Une réponse innovante et de plus en plus connue à la question de la propriété est le concept de «steward-ownership» (soit la propriété responsable).
En tant qu’alternative aux formes traditionnelles de propriété, le steward-ownership garantit que les entreprises placent leur objectif au centre de leurs préoccupations à long terme et de manière juridiquement contraignante. Cela est garanti par l’ancrage de deux principes dans le droit de propriété:
- Autodétermination: l’entreprise reste indépendante et ne peut pas devenir un actif spéculatif, car la majorité des droits de vote appartient toujours à des personnes directement liées à l’entreprise et à sa mission. Elles deviennent les fiduciaires ou stewards de l’entreprise.
- Orientation sensée: les gains sont un moyen d’atteindre une fin et non une fin en soi. La valeur créée dans l’entreprise ne peut pas être prélevée de manière illimitée pour le bénéfice personnel des propriétaires. Un engagement de fortune juridiquement contraignant s’applique: les bénéfices sont réinvestis, utilisés pour couvrir les coûts du capital ou donnés.
Le steward-ownership est un modèle de propriété qui a fait ses preuves depuis de nombreuses décennies et qui a été mis en œuvre par des entreprises telles que Zeiss (DE), Novo Nordisk (DK), Patagonia (USA), Bosch (DE), Signal (USA), BuurtzorgT (NL), Carlsberg (DK) et bien d’autres. La Suisse a également une longue culture de structures de propriété innovantes, comme Victorinox (fondation jumelle), Migros (coopérative), Rolex (fondation individuelle), CSS (association), etc. Même si celles-ci n’ancrent pas toujours entièrement les principes susmentionnés, elles sont tout à fait apparentées et ne sont pas régies par des structures traditionnelles de valeur des actionnaires et des systèmes d’incitation qui leur sont associés, souvent purement monétaires.
Les effets positifs du steward-ownership ont été démontrés dans de nombreuses études internationales. Les entreprises en steward-ownership s’inscrivent davantage sur le long terme, se révèlent plus résilientes aux crises, ont tendance à agir de manière plus durable et inclusive, sont plus attrayantes pour de nombreux employés et employées et présentent une mobilité sociale accrue.

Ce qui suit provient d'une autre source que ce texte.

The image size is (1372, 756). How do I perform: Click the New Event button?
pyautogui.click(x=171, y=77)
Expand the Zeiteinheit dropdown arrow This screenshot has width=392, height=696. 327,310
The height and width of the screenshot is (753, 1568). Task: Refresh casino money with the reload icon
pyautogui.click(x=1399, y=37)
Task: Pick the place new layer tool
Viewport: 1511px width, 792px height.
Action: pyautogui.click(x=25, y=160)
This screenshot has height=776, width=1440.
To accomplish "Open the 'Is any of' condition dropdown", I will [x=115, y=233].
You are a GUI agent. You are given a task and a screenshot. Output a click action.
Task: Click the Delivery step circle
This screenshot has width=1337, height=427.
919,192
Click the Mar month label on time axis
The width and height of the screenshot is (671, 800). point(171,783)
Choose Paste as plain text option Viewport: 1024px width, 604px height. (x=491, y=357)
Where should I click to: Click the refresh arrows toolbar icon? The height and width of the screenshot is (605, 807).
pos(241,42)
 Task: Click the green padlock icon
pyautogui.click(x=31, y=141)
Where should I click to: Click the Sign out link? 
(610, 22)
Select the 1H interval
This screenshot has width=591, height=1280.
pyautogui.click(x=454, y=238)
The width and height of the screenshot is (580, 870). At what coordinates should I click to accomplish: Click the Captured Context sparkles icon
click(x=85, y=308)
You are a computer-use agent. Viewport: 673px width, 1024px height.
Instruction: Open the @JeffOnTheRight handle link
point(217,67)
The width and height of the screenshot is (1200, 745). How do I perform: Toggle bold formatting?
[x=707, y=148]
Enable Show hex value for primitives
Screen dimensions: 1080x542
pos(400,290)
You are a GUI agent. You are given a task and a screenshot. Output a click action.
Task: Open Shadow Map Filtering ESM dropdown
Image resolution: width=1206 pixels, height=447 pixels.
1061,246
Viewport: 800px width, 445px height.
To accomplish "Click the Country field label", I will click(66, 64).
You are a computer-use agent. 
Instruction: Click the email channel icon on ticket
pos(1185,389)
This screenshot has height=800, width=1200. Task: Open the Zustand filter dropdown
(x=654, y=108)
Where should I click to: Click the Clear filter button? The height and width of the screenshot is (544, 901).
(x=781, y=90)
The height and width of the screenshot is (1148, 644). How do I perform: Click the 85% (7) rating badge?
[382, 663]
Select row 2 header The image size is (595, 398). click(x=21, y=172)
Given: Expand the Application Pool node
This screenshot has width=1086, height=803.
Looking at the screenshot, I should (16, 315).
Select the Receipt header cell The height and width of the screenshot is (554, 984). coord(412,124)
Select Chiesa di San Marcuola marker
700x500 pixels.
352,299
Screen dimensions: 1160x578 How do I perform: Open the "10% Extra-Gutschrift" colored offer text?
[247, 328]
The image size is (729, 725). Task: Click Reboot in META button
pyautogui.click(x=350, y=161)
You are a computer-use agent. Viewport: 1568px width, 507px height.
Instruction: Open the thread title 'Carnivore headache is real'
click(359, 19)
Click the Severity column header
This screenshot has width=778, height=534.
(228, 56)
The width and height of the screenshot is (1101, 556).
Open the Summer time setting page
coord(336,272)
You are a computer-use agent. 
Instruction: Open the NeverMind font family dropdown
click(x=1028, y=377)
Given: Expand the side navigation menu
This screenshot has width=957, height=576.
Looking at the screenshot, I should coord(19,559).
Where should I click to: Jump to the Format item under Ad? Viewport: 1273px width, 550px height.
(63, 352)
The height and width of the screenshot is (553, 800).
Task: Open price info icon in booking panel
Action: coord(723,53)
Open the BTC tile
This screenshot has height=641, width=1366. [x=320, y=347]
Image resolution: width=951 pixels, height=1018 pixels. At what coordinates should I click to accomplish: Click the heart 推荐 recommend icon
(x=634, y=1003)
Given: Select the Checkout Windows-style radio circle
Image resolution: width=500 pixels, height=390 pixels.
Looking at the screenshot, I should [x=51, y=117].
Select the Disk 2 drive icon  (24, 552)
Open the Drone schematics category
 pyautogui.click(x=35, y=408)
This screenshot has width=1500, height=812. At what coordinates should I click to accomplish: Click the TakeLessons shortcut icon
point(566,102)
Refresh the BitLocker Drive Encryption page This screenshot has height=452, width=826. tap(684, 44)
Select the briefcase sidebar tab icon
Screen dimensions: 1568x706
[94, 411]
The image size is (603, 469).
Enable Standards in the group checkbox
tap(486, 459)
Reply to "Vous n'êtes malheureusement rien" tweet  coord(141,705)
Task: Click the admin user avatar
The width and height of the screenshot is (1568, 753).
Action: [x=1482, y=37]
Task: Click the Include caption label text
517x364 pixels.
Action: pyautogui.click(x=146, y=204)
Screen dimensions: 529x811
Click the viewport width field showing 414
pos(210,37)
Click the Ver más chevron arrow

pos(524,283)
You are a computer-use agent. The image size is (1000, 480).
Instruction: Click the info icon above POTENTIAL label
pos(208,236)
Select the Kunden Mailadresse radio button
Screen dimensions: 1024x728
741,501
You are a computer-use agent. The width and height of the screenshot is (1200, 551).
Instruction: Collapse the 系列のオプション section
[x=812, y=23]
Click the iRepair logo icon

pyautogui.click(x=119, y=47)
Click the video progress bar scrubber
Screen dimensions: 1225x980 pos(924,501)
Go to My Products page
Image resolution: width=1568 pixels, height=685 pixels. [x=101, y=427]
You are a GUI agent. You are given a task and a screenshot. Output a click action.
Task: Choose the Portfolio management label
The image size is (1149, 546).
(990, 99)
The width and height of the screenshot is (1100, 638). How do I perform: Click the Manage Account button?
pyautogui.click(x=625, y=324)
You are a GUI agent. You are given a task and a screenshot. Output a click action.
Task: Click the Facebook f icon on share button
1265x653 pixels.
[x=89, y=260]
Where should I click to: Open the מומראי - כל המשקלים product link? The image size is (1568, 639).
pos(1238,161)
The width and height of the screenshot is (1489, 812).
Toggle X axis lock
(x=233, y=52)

En conséquence, le steward-ownership permet aux jeunes entreprises non seulement de viser leur orientation sensée d’un point de vue stratégique, mais aussi de la protéger sur le plan juridique. Les PME bénéficient d’une nouvelle possibilité dans le cadre de règlements de succession, car l’entreprise est confiée à des «stewards», indépendamment de leur appartenance familiale ou de leur situation financière.
Ce besoin et l’évolution vers un entrepreneuriat orienté sur le sens sont particulièrement visibles dans le monde de l’investissement, où la demande de financement à impact augmente. Cette année, la thématique a également bougé dans le paysage des fondations: les fondations d’utilité publique basées à Zurich sont désormais autorisées à octroyer des fonds à des entreprises à impact et/ou à des entreprises sociales, pour autant que leur activité corresponde à l’objectif de la fondation. Mais à quel moment une entreprise est-elle une entreprise à impact ou une entreprise sociale?
Souvent, des catalogues de critères qui visent principalement des facteurs visibles de l’extérieur et donc uniquement le niveau de premier plan doivent répondre à cette question. C’est judicieux à bien des égards, mais cela n’atteint pas la véritable racine du comportement entrepreneurial. C’est précisément là qu’intervient le steward-ownership – qui offre aux personnes donatrices et aux autorités un critère plus approfondi et pertinent au niveau juridiquement contraignant: cette entreprise agit en tant qu’entreprise sur le long terme et en se concentrant sur le sens. Elle est axée sur les bénéfices sur le marché, poursuit des objectifs économiques et dispose d’un cadre juridique clairement défini pour ce qui est des bénéfices éventuels.
Le steward-ownership peut en quelque sorte combiner le meilleur des deux mondes «à but lucratif» et «à but non lucratif» et garantir aux fondations donatrices l’utilisation ciblée de leurs moyens financiers. Grâce à la marge de manœuvre entrepreneuriale, il ouvre la perspective d’une multiplication de chaque franc investi et encourage une croissance saine et durable au niveau structurel.